Zuma thanked all “who continue to keep Madiba (Mandela’s clan name) and his family in their thoughts.”

“We also thank foreign governments for their messages of support.” US President Barack Obama last week said he was “deeply concerned” for the health of Mandela and would keep him in prayers.

But Mandela’s illness has also seen South Africans come to terms with the mortality of their revered Nobel Peace Prize laureate.

Instead of being all concerned about his illness, “we should rather celebrate what he stood for, and what he continues to stand for, that he has been an icon of peace, an icon of service,” a Catholic priest Father Sebastian Rossouw told worshippers at the Regina Mundi parish in Soweto township on Sunday.

At home and abroad, the former president is idolised as the architect of South Africa’s peaceful transition from white-ruled police state to hope-filled democracy.

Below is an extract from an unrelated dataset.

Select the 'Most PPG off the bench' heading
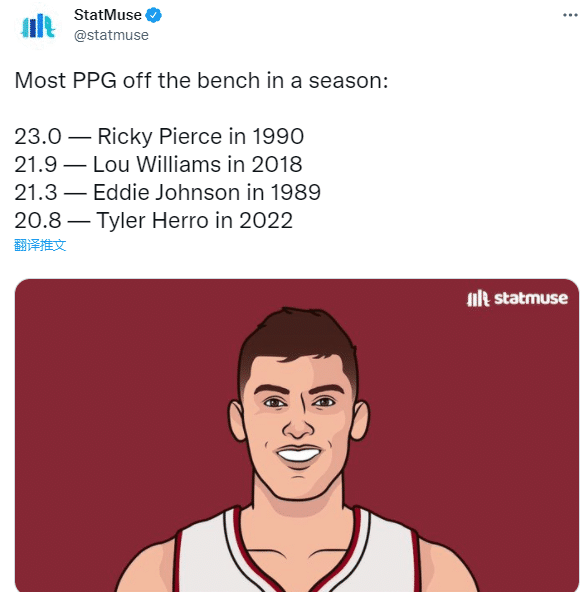 (x=201, y=80)
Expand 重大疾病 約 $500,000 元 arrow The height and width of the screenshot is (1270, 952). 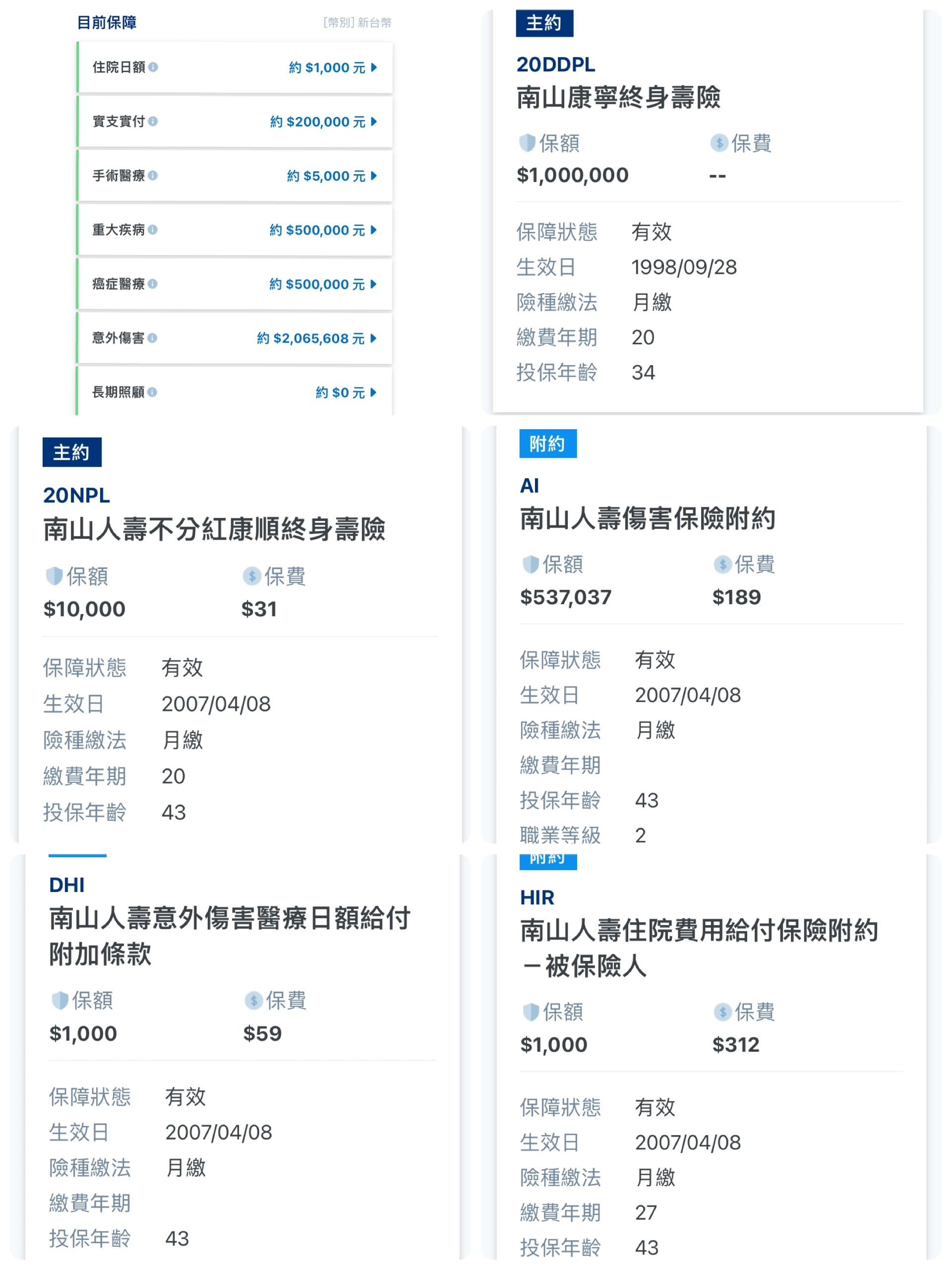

Nearly two decades years after he came to power in 1994 and served just one term, Mandela remains a unifying symbol in a country still riven by racial tensions and deep inequality.

It is the second time that Mandela has been hospitalised in weeks, after spending a night for check-ups on March 9.

That followed a nearly three-week hospital stay in December for another lung infection and gallstone surgery.

He was diagnosed with early-stage tuberculosis in 1988 during his 27-year jail term and has long had problems with his lungs. He has also had treatment for prostate cancer and has suffered stomach ailments.

Pleural effusion is the accumulation of water between the lining covering the lung and that of the chest wall, experts say.

While Mandela’s legacy continues to loom large, he has long since exited the political stage and for the country’s youthful population he is a figure from another era who served as president for just one term.

He has not appeared in public since July 2010 when he was at the Soccer City stadium in Soweto for the World Cup final match.

Labour unrest, high-profile crimes, grinding poverty and corruption scandals have effectively ended the honeymoon enjoyed after Mandela ushered in the “Rainbow Nation”. But his decades-long struggle against apartheid still resonates.